- _Work order_: Keep every line of the data below that has the string "computer" and present those lines.

- _Extracted information_:
#####

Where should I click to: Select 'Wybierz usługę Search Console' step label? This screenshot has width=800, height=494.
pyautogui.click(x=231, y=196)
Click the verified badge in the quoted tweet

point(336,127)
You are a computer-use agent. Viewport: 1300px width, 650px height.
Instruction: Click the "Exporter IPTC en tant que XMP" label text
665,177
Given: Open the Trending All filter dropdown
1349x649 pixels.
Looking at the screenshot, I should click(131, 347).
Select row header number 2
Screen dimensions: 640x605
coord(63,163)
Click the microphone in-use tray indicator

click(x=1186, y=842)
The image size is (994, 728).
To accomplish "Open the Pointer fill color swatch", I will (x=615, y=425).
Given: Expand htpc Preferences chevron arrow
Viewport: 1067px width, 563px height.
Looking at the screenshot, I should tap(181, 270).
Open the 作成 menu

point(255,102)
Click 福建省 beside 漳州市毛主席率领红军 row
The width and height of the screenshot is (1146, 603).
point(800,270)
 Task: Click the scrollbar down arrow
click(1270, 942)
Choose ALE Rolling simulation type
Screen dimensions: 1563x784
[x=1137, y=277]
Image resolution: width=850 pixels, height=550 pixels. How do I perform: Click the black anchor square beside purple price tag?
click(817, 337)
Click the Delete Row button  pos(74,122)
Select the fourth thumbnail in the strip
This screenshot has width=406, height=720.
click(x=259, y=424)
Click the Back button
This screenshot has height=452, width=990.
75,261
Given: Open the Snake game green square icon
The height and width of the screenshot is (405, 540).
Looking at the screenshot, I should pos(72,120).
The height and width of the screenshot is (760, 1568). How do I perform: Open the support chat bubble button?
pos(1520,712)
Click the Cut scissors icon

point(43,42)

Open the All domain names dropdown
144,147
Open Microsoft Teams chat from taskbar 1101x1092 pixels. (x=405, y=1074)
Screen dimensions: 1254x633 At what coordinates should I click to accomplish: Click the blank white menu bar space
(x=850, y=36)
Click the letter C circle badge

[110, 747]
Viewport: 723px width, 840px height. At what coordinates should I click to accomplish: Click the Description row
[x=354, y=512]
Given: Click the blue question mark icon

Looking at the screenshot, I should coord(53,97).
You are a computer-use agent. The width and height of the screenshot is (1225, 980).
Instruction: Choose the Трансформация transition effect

#####

- _Answer space_:
You are a computer-use agent. Viewport: 1300px width, 650px height.
You are a computer-use agent. The width and height of the screenshot is (1225, 980).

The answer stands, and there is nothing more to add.